**Your task**.
Repeat the rows from the start up to and including the line with "(x=280, y=190)", leaving the pictures out.

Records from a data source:
──────────

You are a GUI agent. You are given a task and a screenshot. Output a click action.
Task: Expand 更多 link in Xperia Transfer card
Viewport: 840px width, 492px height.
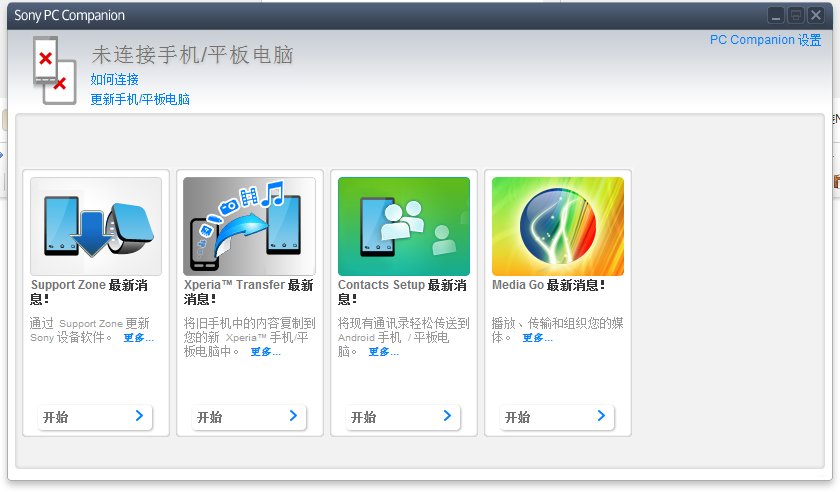click(x=265, y=352)
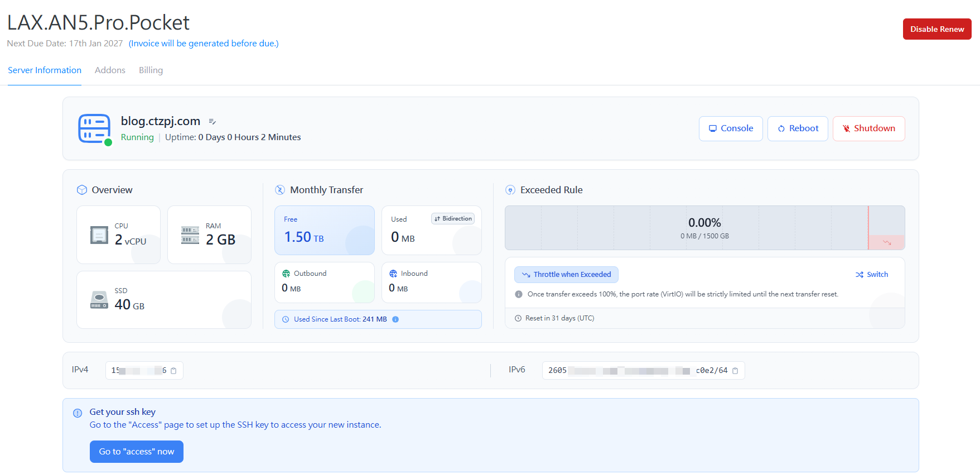Click the Monthly Transfer section icon

(x=280, y=190)
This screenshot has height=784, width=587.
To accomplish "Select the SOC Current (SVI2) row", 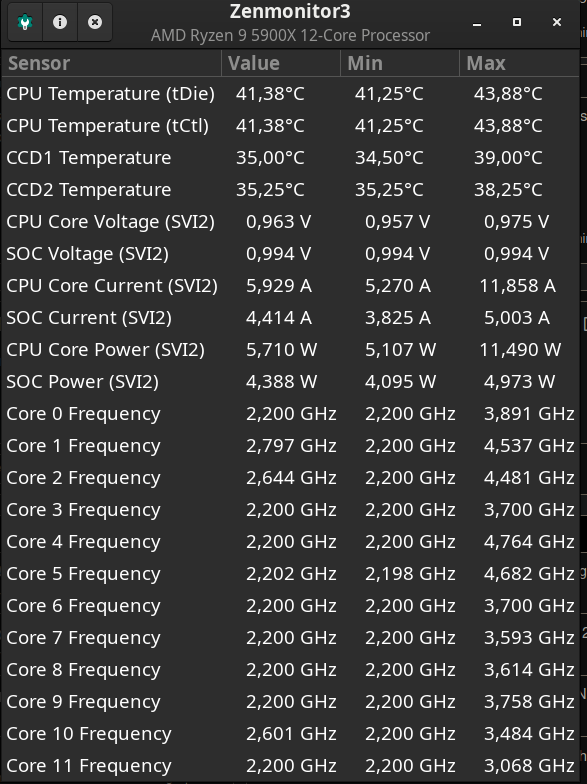I will coord(290,318).
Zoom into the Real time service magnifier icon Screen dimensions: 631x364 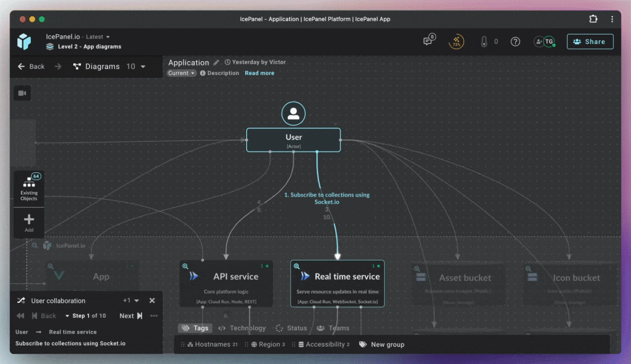coord(297,266)
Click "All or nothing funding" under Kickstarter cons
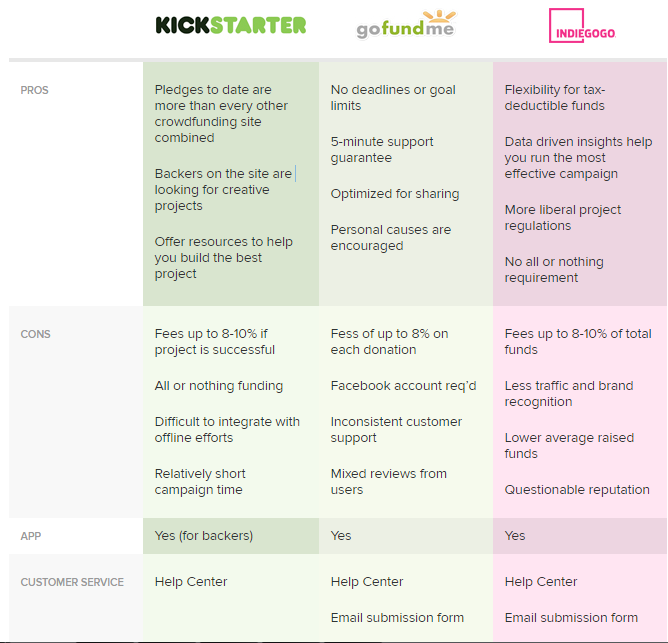Viewport: 668px width, 643px height. (x=219, y=386)
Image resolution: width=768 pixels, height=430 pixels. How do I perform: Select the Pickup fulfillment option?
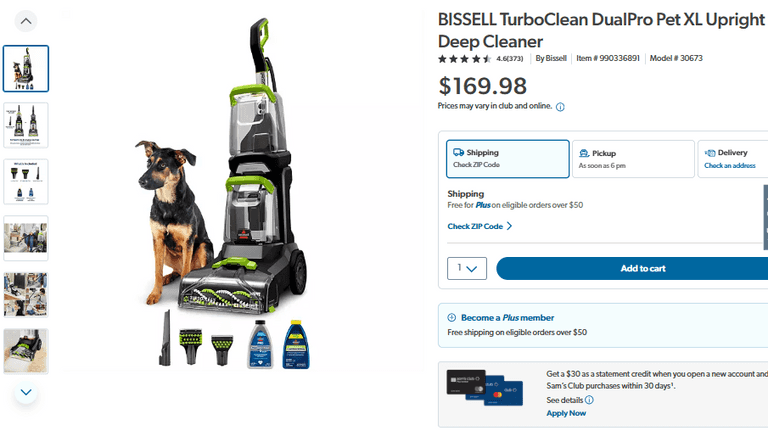pyautogui.click(x=633, y=159)
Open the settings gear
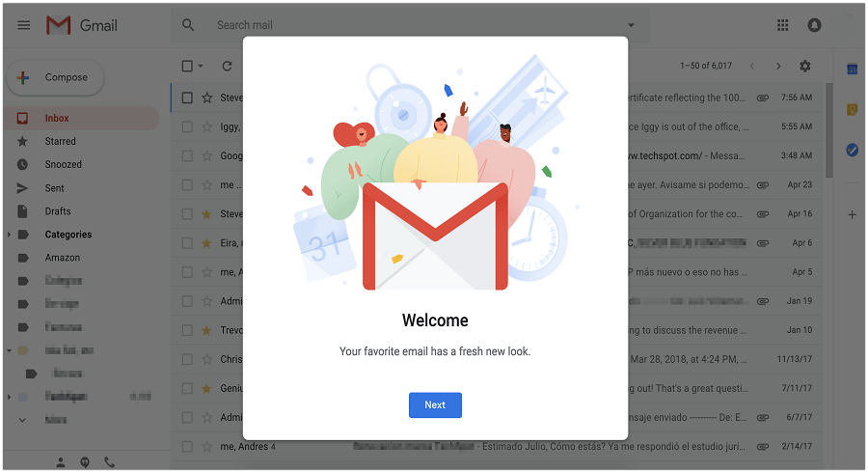Image resolution: width=868 pixels, height=473 pixels. 805,66
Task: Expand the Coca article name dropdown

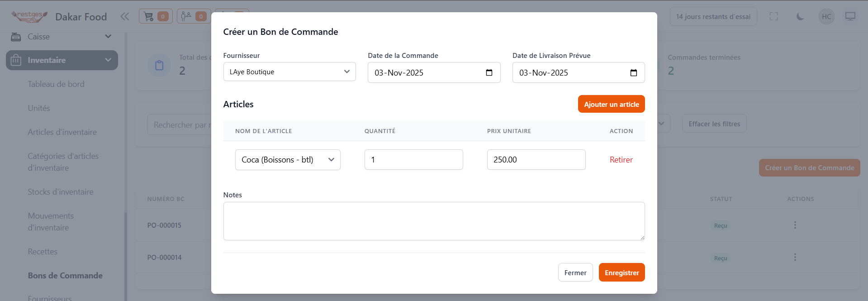Action: click(x=288, y=160)
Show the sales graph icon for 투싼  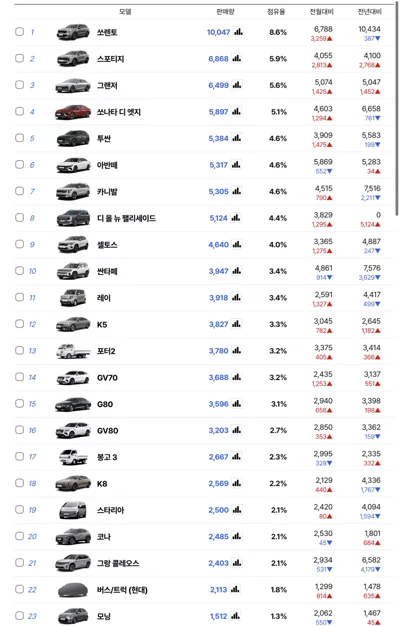pyautogui.click(x=237, y=138)
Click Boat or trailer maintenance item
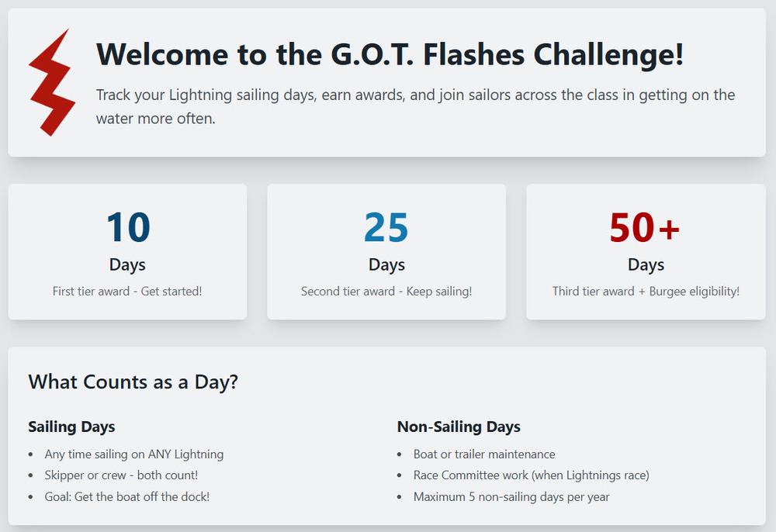The image size is (776, 532). pos(484,454)
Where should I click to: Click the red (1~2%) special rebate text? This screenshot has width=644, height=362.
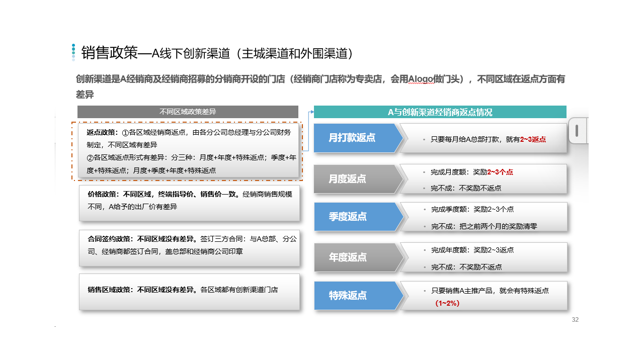tap(447, 303)

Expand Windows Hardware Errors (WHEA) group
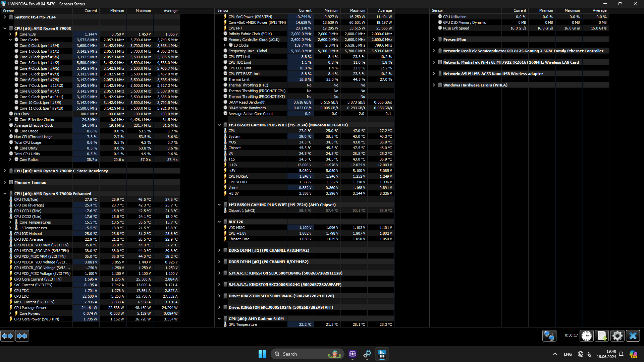434,85
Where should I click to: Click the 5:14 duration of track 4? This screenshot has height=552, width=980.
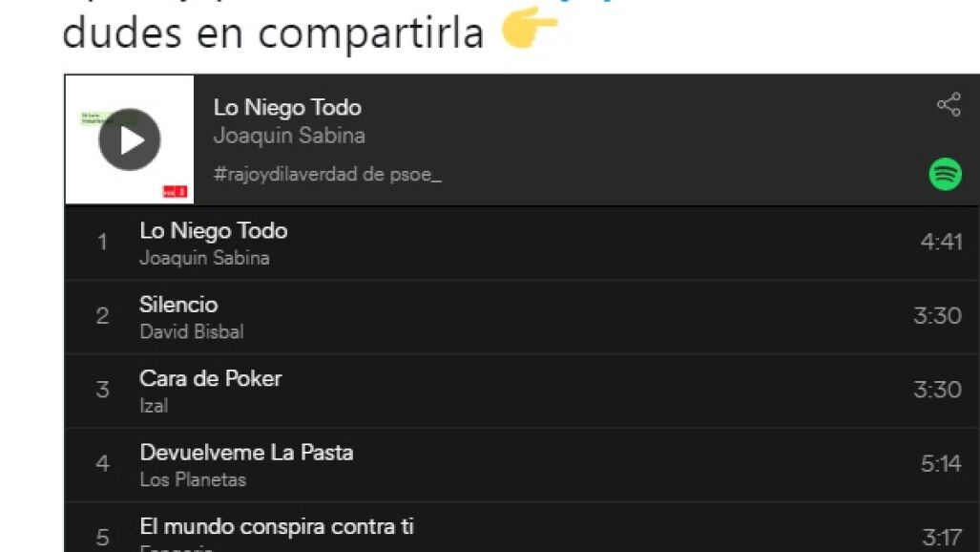[941, 464]
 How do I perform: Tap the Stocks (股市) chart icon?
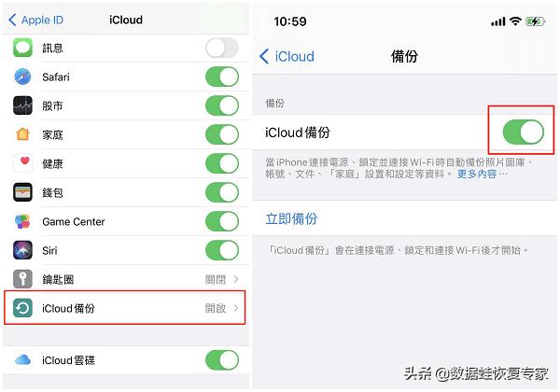(x=22, y=105)
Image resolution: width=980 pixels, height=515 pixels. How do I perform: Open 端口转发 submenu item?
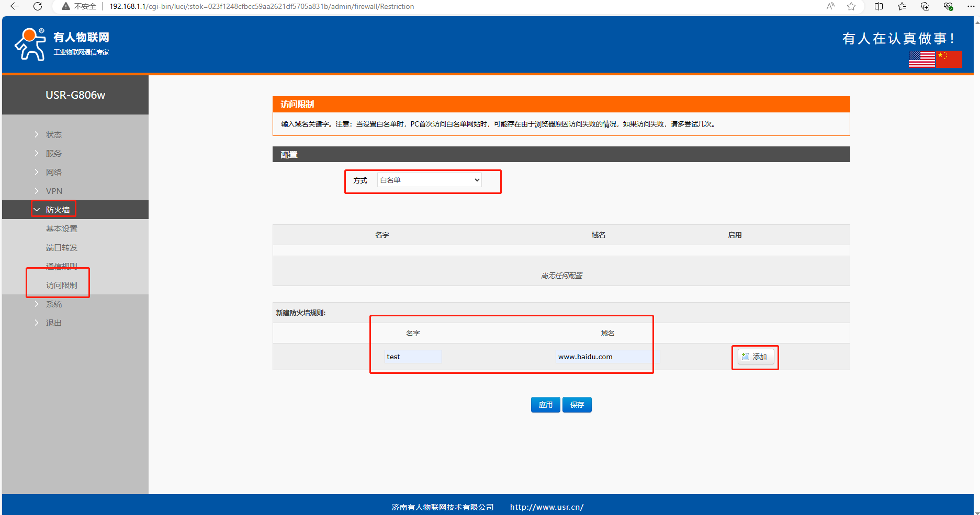pos(61,247)
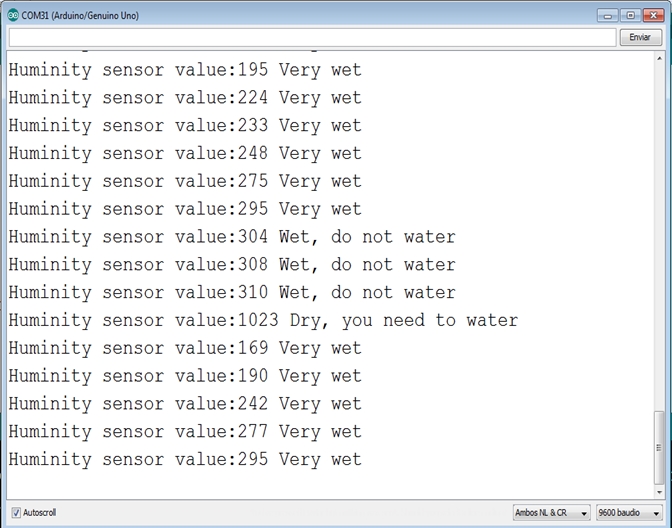Screen dimensions: 672x528
Task: Open the Ambos NL & CR line ending dropdown
Action: 552,513
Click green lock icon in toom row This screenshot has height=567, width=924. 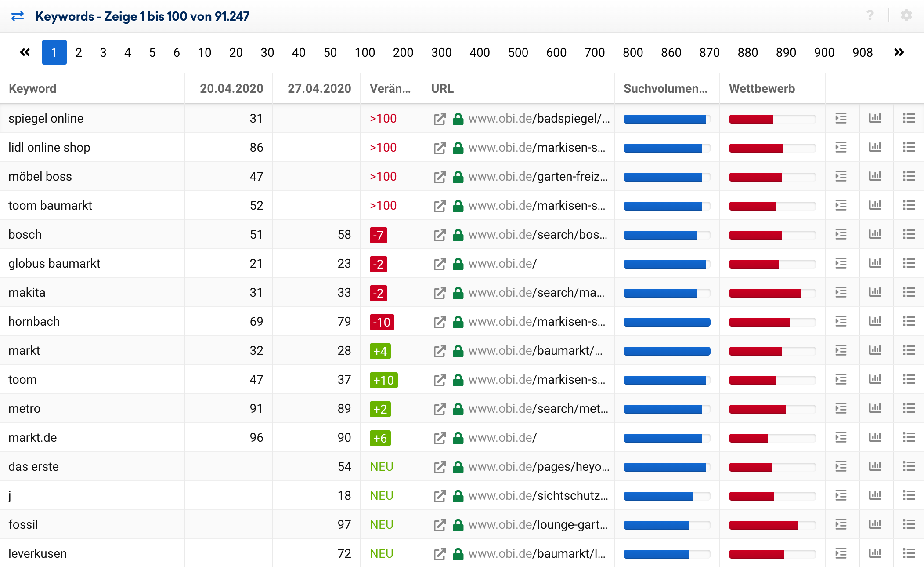pyautogui.click(x=458, y=380)
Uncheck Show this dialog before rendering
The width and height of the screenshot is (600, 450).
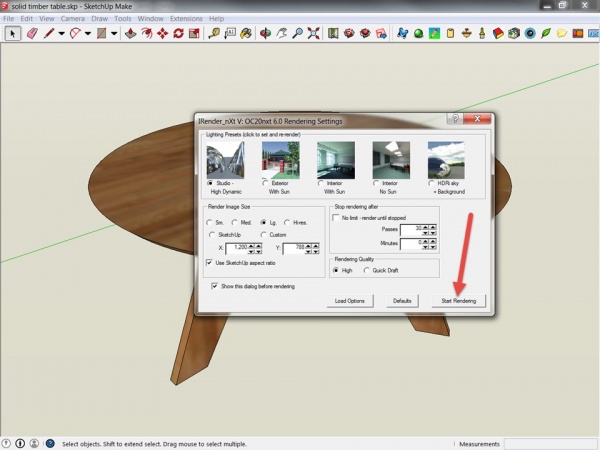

──────────

**Reply to the task**.
You are a GUI agent. You are given a task and a screenshot. Output a click action.
Task: Expand 更多 link in Xperia Transfer card
Viewport: 840px width, 492px height.
click(x=265, y=352)
Click the Monthly Transfer section icon

(x=280, y=190)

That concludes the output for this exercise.